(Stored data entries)
........
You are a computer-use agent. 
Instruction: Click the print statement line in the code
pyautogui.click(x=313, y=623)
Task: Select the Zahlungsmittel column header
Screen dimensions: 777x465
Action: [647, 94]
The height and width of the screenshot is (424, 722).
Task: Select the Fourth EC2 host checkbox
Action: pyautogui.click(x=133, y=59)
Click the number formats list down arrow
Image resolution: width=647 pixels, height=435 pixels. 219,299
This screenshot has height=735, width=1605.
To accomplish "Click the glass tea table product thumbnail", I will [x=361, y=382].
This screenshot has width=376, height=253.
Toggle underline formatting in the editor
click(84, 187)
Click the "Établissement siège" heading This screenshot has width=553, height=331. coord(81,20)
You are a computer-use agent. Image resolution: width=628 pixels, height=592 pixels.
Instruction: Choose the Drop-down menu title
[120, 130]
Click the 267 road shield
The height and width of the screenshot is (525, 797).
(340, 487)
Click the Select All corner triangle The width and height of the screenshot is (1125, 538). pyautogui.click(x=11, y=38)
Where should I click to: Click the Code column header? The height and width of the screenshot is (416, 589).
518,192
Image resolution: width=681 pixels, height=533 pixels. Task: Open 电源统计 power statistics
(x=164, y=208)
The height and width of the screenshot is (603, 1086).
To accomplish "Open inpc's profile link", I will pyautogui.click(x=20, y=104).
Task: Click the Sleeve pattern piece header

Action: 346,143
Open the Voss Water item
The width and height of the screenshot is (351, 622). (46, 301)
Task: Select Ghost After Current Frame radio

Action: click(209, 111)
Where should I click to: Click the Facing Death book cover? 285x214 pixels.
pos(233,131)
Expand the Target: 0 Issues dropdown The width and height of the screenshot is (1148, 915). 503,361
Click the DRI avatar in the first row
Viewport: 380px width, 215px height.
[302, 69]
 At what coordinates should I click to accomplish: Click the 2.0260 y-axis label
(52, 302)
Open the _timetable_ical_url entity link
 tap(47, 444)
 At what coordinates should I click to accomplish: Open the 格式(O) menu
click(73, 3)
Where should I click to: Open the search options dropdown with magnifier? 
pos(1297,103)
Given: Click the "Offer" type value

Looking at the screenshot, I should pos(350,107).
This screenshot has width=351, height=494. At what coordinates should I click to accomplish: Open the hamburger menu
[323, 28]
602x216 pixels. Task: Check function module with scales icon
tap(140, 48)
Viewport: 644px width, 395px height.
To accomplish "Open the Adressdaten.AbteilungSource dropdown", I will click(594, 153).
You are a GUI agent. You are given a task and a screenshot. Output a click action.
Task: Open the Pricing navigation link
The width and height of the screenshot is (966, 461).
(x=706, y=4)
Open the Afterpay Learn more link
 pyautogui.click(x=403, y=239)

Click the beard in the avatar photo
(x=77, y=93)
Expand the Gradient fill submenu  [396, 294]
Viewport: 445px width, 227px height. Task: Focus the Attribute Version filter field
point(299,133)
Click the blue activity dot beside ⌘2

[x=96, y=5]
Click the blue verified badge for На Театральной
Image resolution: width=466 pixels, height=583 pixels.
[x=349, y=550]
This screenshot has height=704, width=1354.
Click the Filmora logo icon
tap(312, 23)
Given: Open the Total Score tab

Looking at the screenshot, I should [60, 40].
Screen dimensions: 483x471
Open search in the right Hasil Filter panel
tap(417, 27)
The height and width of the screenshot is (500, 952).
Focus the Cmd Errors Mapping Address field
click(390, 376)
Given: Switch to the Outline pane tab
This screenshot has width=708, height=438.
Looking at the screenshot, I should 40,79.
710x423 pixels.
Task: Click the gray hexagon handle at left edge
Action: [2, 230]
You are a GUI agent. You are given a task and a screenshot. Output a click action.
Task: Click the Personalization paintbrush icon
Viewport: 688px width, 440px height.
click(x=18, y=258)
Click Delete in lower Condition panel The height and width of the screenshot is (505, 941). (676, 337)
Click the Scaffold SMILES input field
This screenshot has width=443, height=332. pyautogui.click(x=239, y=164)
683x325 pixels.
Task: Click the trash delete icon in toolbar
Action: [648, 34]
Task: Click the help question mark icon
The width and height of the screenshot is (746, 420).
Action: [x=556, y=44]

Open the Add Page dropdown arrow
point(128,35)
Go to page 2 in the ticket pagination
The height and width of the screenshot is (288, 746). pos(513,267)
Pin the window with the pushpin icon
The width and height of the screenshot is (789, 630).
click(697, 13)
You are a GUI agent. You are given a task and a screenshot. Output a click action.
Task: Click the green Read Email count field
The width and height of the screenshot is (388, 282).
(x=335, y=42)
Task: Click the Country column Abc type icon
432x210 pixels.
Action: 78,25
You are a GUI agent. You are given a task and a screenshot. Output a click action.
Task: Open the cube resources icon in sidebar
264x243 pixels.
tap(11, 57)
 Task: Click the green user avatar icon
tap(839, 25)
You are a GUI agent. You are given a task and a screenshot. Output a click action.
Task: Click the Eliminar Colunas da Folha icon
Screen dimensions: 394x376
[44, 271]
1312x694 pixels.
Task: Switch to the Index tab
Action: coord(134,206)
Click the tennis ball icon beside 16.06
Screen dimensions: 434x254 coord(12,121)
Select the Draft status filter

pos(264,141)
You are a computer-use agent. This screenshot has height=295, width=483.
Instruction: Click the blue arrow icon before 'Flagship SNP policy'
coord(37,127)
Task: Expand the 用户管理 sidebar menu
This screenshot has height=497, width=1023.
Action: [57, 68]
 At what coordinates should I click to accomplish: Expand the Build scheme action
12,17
........
Required work
Pull out each line of the records holding the string "computer".

Expected output
You are a computer-use agent. 
You are a computer-use agent. Image resolution: width=628 pixels, height=592 pixels.
You are a computer-use agent. This screenshot has height=295, width=483.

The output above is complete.